Text: Fritz Hutter, Fotos: Peter Haberleitner

Von wegen Tea Time. Die elegante Erdbeerbowle war’s, mit der sich am Morgen des letzten Juli-Samstags insgesamt 46 Teilnehmer für den wohl coolsten Tennisevent im Land warm gemacht haben. Bereits zum vierten Mal brachte die 1. Sportvereinigung Gmünd ihr mittlerweile legendäres Retro-Event auf den Boden. Besser gesagt aufs Gras des vereinseigenen Fußball-Grüns, denn wie schon der Name „Lawn Classics“ verrät, wird in der grenznahen Metropole des nördlichen Waldviertels an diesem Wochenende nicht auf biederem Rot-Staub gegeigt, sondern auf erstmals vier statt bislang zwei piekfein gezupften Rasenplätzen.
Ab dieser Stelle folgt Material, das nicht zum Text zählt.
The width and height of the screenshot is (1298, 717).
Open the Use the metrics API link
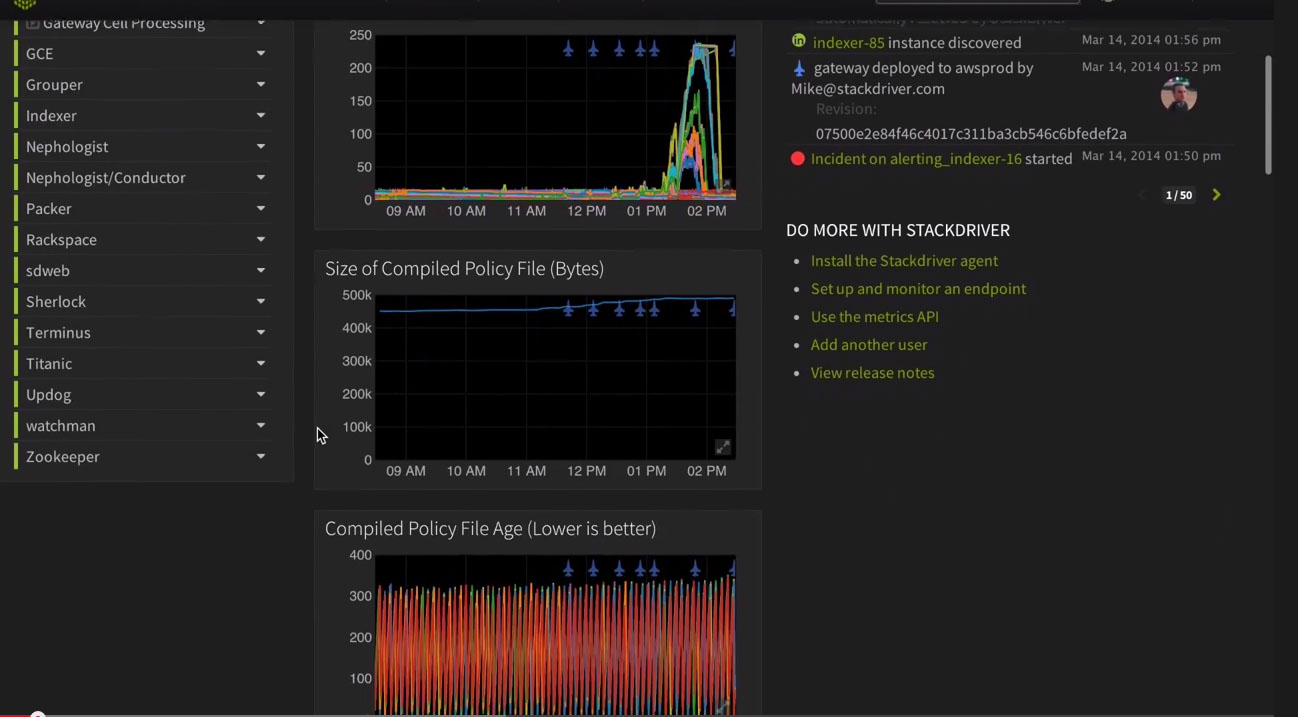coord(874,316)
Ganz in Weiß und mit sporthistorisch wertvollen Keulen aus Edelhölzern oder patiniertem Aluminium. Und mit weißen Bällen – of course.

Letztere hat übrigens der Johannes Graski bereitgestellt. Als Chef des Wiener Colony Clubs, mit gut 1500 Mitgliedern größter und insgesamt sehr wahrscheinlich spielstärkster Tennisverein Österreichs, firmierte dieser als einer der Promis in einem wahrlich bunten Starterpanorama, gespickt mit Staats-, Landes- und Kreisligacracks und –Crackerinnen sowie zahlreichen und natürlich ebenfalls hochtalentierten Hobbyspielerinnen. Mitten drinnen in der Phalanx der „Weißen Riesen“ – gespielt wurde im Grunddurchgang mit wechselnden Doppelpartnern, danach vom Viertelfinale bis zum Endspiel mit einem zugelosten Permanentgespons – die extra aus Innsbruck angereiste, ehemalige Nummer 27 der Weltrangliste, Sylvia Plischke. Ebenso in Action: die ÖTV-Jugendkoordinatorin und einstige Weltklasse-Juniorin Petra Russegger sowie der Ex-Profi und Ex-Mannschaftsmeister Andreas Buchwald.
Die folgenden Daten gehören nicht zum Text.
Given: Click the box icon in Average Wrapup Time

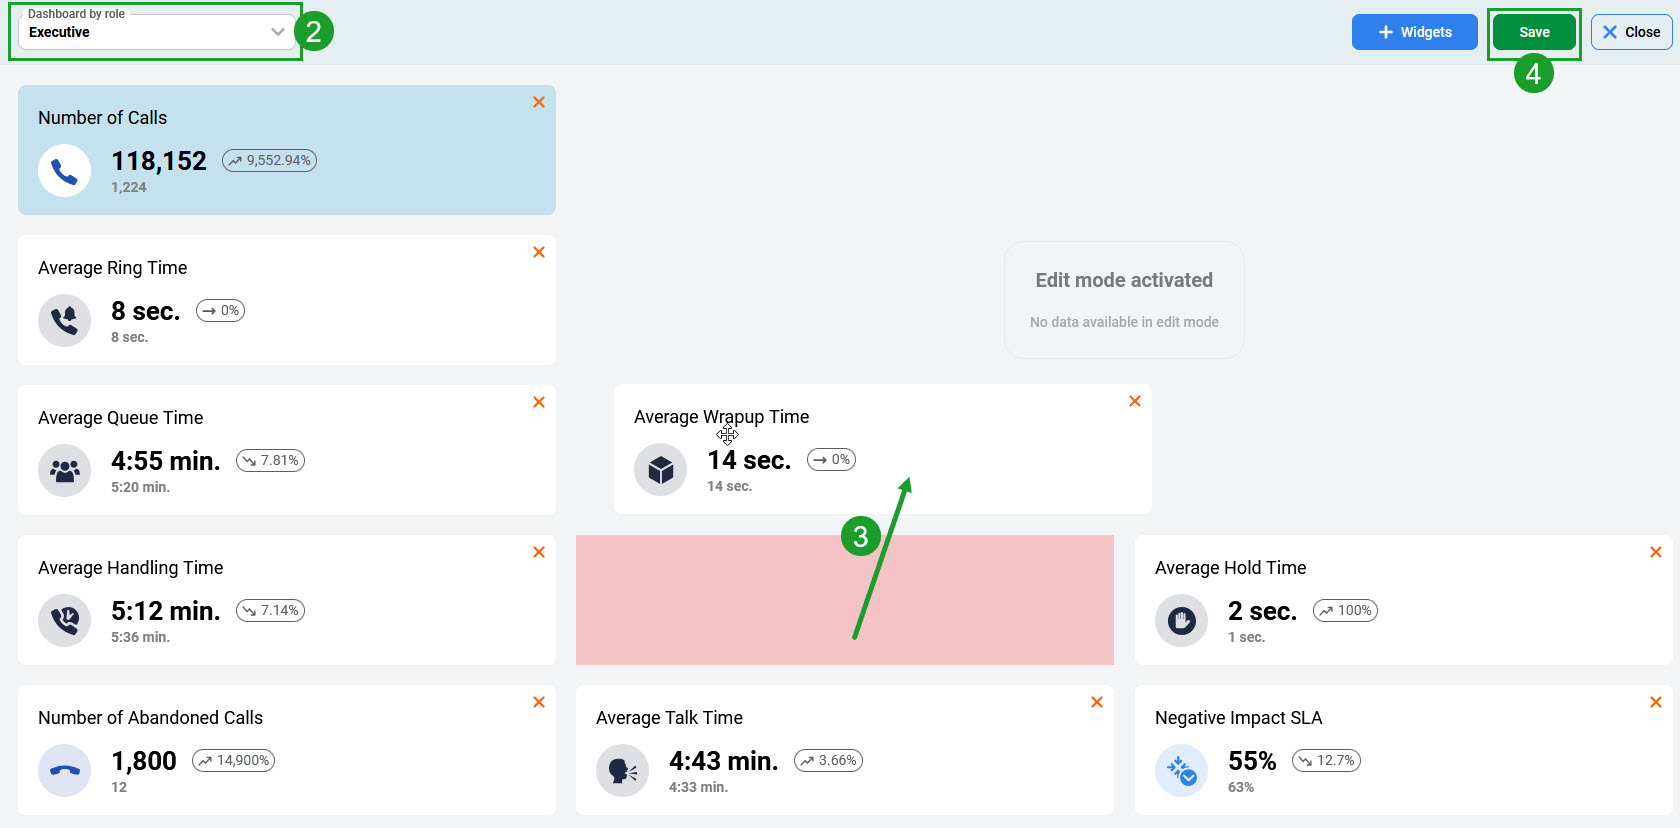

Gewonnen hat aber dann der allerjüngste im Feld. Mit dem in Sachen Spielstärke topgereihten Robert Royt aus dem benachbarten Tschechien zelebrierte der erst zwölfjährige Wenzel Gras(ki) den finalen Chestpump im Stile der Bryan Brothers. Beim Endspielerfolg über den bundesligageeichten Johannes Resch und den gleichermaßen wuchtig wie wendig agierenden Zahnarzt Michael Billek beeindruckte der kleine „Bryan“ mit feiner Technik und bereits mächtig gestähltem Nervenkostüm und der große mit fehlerfreier Eleganz und seinen Radaraugen.
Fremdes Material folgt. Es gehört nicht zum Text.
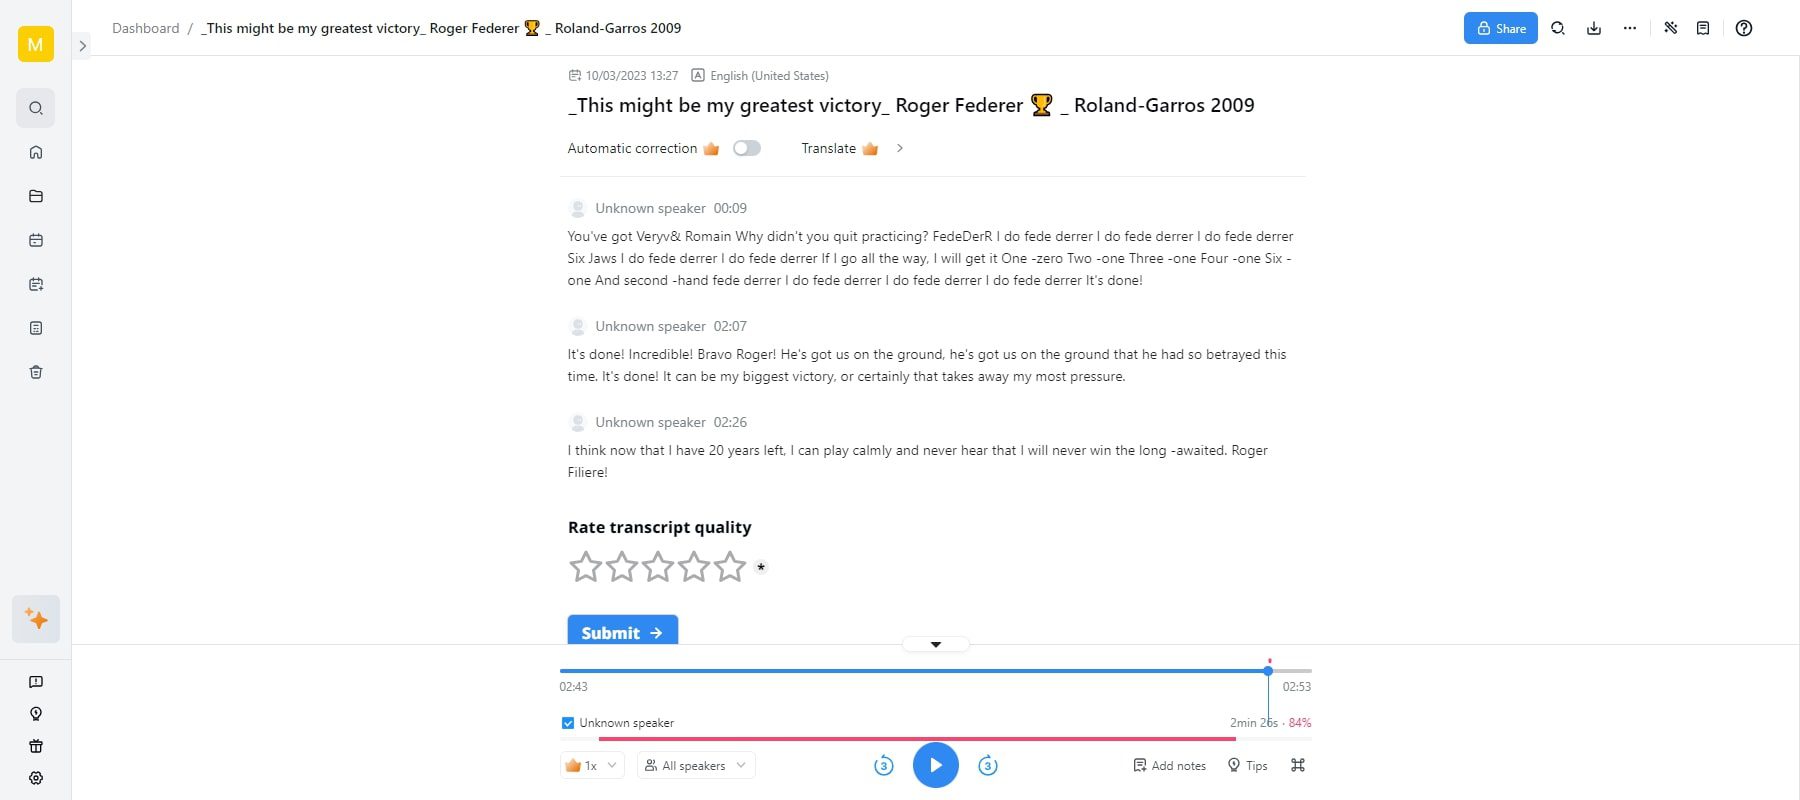
Task: Open help via the question mark icon
Action: point(1744,28)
Alle Teilnehmer zusammen wiederum überzeugten nach der Siegerehrung und der Ziehung zur Tombola, für die Johannes Graski Tennisdevotionalien wie ein signiertes Originalracket von Juan Martin del Potro beisteuerte, bei einer Player’s Party im wahrsten Sinne des Worte restlos. Über den Zeitpunkt, an dem letztlich die Lichter ausgegangen sind, will man Gras wachsen lassen. Aber nur bis nächsten Sommer. Dann wird Greenkeeper Thomas nämlich wieder mähen. Und zwar auf den Millimeter genau – für die Gmünder Lawn Classics 2017.